Каждый из этих великих писателей, как поэт, как артист, может возбудить энтузиазм; но ни один из них не в состоянии внушить полного восторга. Я осуждаю эффектацию Гюго, неопределенность Понсара, недостаток мысли у Делавиня и реализм, часто резкий Дюма. Все однако ж эти недостатки встречаются в их произведениях только местами. Они сделали из себя далеко не то, что могли бы сделать. Гюго следовало бы быть более кратким, Понсару - более смелым. Что касается до Делавиня, то он слишком уже увлекся низшей сферой народа. Дюма часто как будто отыскивает слушателей еще ниже. Искусство, чтобы сделаться достойным народа, должно возвысить его до себя, а не снизойти к нему.

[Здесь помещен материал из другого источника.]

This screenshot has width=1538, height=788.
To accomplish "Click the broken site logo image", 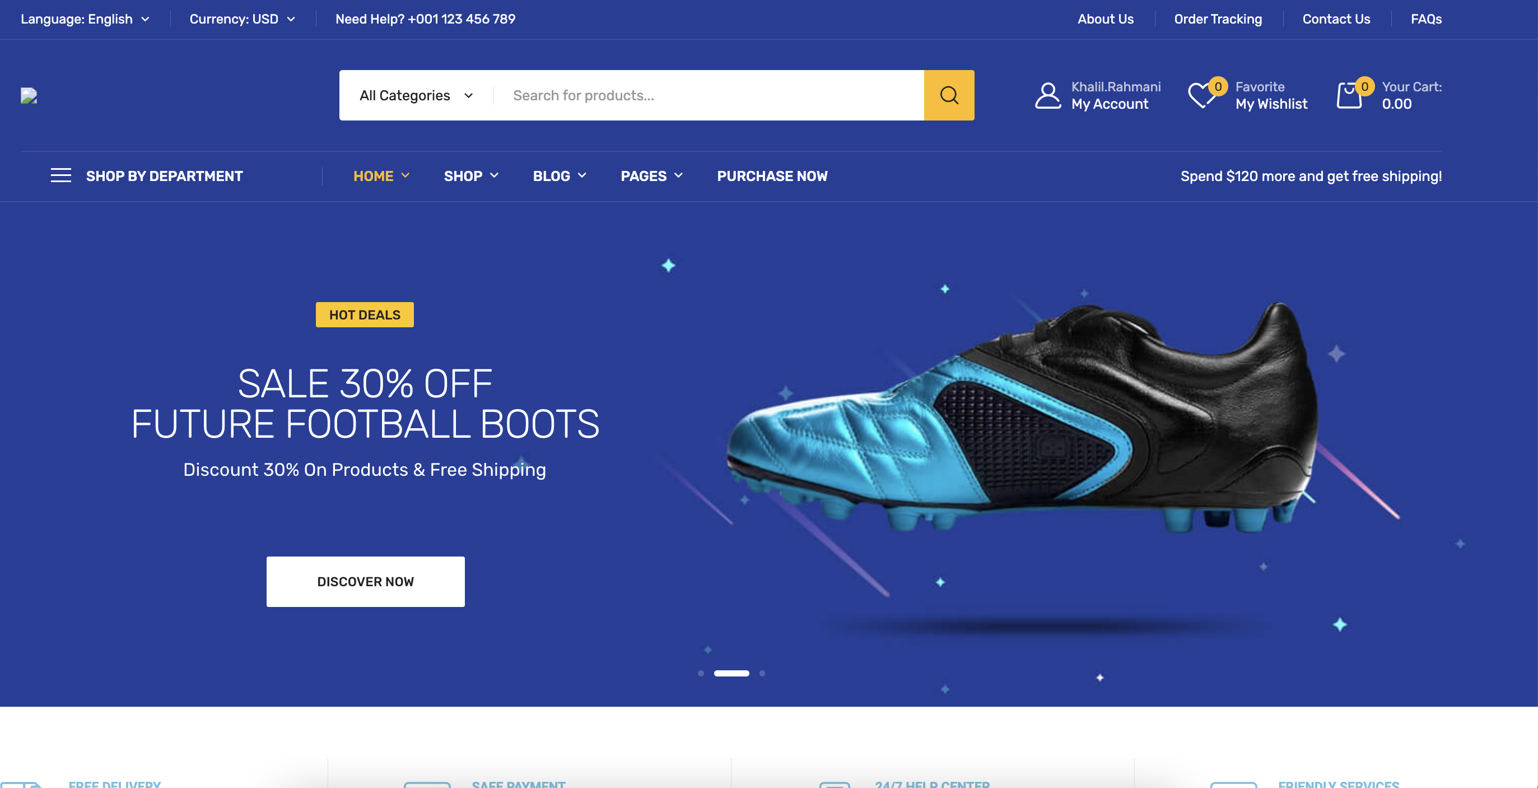I will pos(29,96).
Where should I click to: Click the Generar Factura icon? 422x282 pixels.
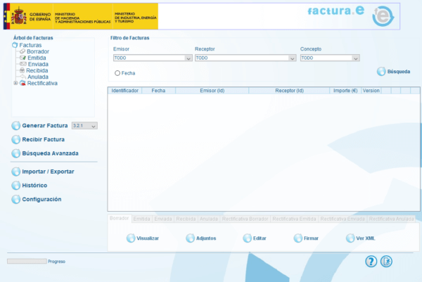(16, 126)
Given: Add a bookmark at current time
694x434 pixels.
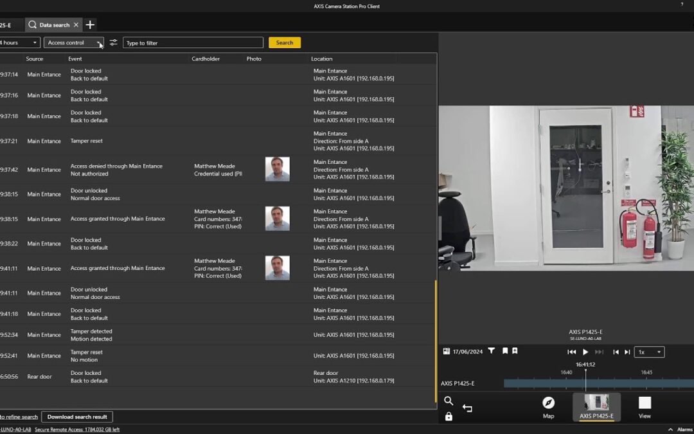Looking at the screenshot, I should [x=515, y=351].
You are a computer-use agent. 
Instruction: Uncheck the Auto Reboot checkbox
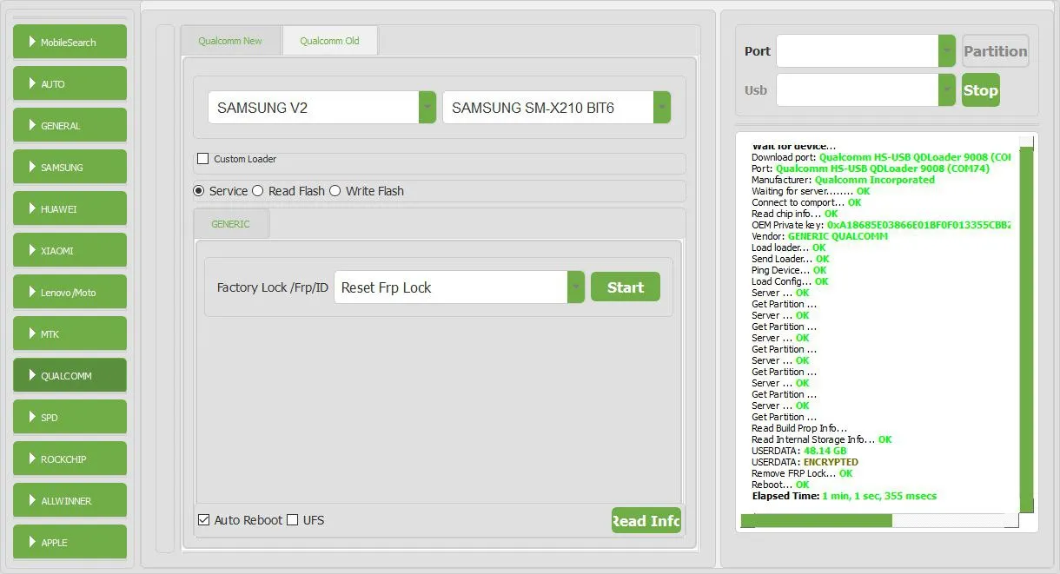click(x=204, y=520)
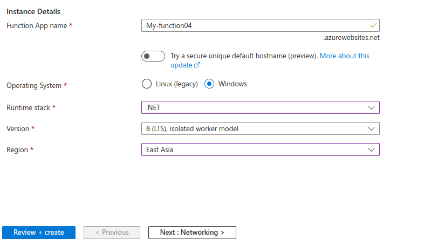Click the green validation checkmark icon
This screenshot has height=245, width=445.
pyautogui.click(x=372, y=25)
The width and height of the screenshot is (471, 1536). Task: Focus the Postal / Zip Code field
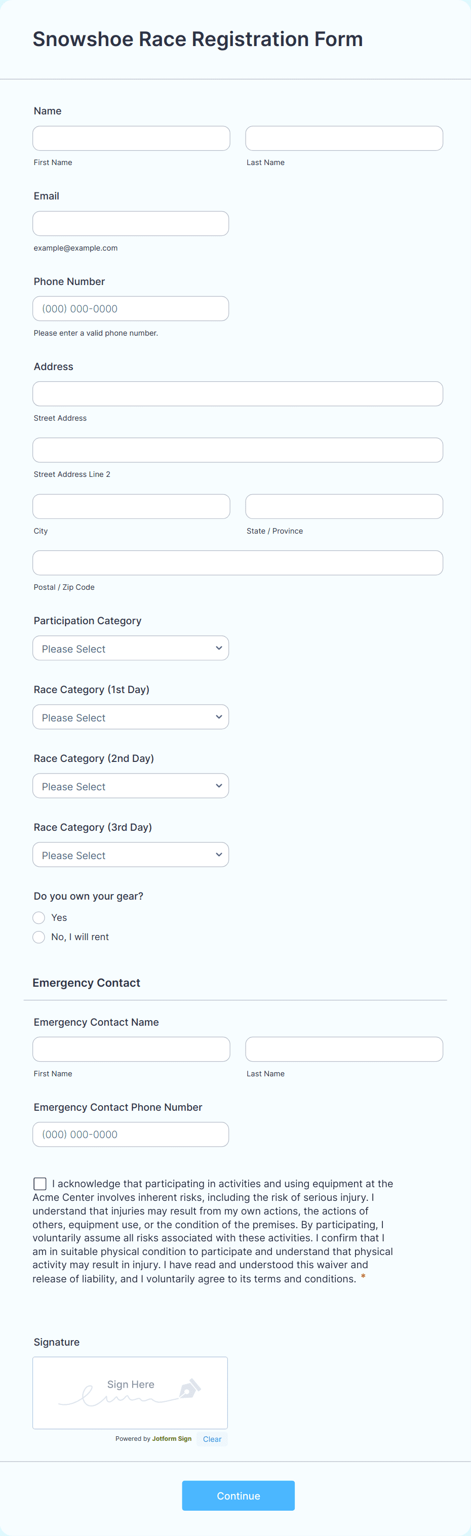(x=237, y=563)
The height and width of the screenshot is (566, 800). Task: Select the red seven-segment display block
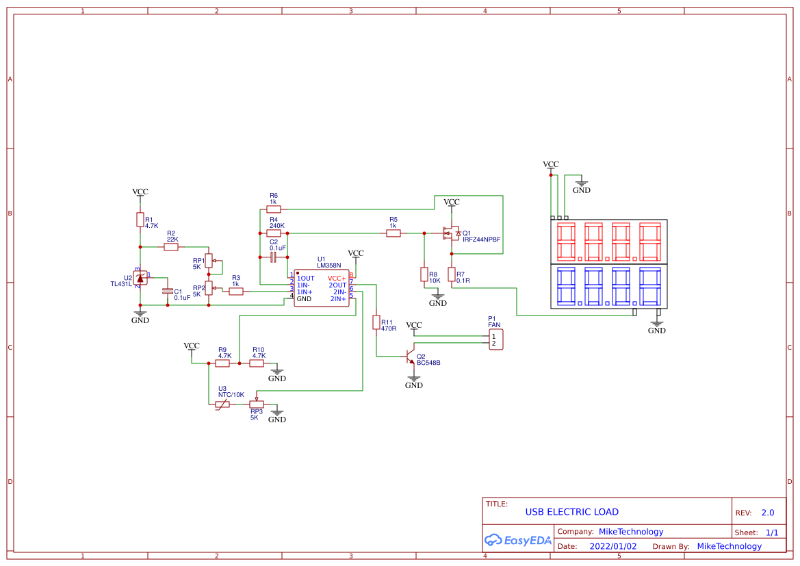point(608,241)
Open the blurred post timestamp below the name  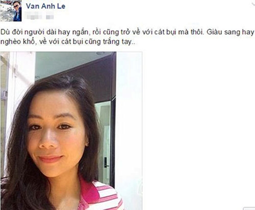pos(34,16)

У наших четырех поэтов чувство ненависти преобладает над всем, служит, по большей части, завязкой пьесы и способствует к развитию характера и страсти; убийство употребляется как можно чаще; добродетель, светлая, могучая, редко осмеливается противостать лицом к лицу пороку; почти повсюду она мирится с ним, делает ему уступки и сама перенимает от него. Я не требую пансионских драм. Я желаю только, чтобы истинный героизм встречался также на сцене, как он встречается в жизни и в истории. Если театр не может представить нам школы высоких чувств и благородных идей (что, казалось бы, однако ж, его назначением, и должно было бы составить цель его стараний), пусть, по крайней мере, не суждено будет ему достигнуть, хоть и неумышленно, к результату прямо противоположному. А. В.